With most of our devices being mobile these days, our lives heavily rely on the capacity of batteries of our electronics. Researchers at the Gdańsk University of Technology are working on improving the technology, but their work is not only related to the battery lifespans of our laptops and smartphones – it could also change the way we look at renewable energy sources.
There’s no doubt that renewable energy sources are the way to go, but the problem with the transition often comes down to their instability – the energy output values often cannot be predicted due to factors such as weather conditions. Meanwhile, we have to supply energy when it`s needed, not just when the wind is blowing or the sun is shining. So if we want to rely on energy from renewable sources, we need energy storage devices that will store it fast, and effectively – says Dr. Monika Wilamowska-Zawłocka from Gdańsk University of Technology.
According to scientists from Gdańsk, who are developing the project thanks to the grant from the RETURNS competition of the Foundation for Polish Science, the answer may lie in hybrid devices which can combine the functions of batteries and supercapacitors.
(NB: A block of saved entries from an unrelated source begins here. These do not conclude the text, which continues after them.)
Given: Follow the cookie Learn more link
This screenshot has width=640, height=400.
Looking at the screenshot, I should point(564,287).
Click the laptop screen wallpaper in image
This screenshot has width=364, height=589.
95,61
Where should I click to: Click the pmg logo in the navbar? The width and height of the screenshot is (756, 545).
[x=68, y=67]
Wilamowska-Zabłocka’s work focuses on combining electrodes from both, in order to create devices with a higher power than the former, and higher energy density than the latter component.
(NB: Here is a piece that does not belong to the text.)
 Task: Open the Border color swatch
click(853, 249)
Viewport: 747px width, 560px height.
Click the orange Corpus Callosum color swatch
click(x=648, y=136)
A good analogy of battery operation is a marathon: a battery works for a long time, it has a lot of energy, but releases it slowly, over a long period, explains Dr. Wilamowska-Zawłocka. [Meanwhile], a supercapacitor is like a 100-meter sprint: high speed in a very short time, which means high power, but a small amount of energy.
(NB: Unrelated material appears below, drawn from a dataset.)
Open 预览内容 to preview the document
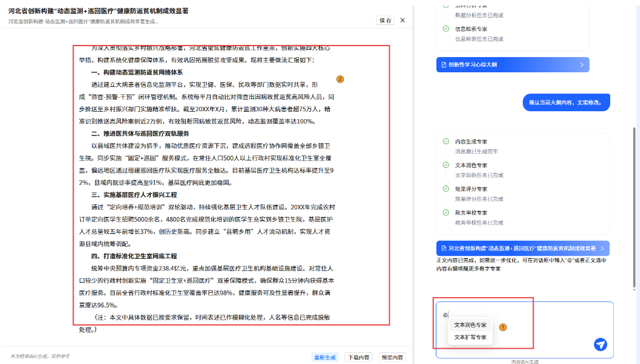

The biggest challenge? Maintaining a battery’s quality throughout its life cycle, despite its constant charging and recharging. Dr. Wilamowska-Zawłocka approximates that ideally, after 500 to 1000 charging cycles, a battery’s drop in energy would not exceed 20%. If all goes well, the use of supercapacitors could solve the problem, as they collect charge only through the physical process on the material’s surface, without a typical chemical reaction which causes the usual wear-and tear.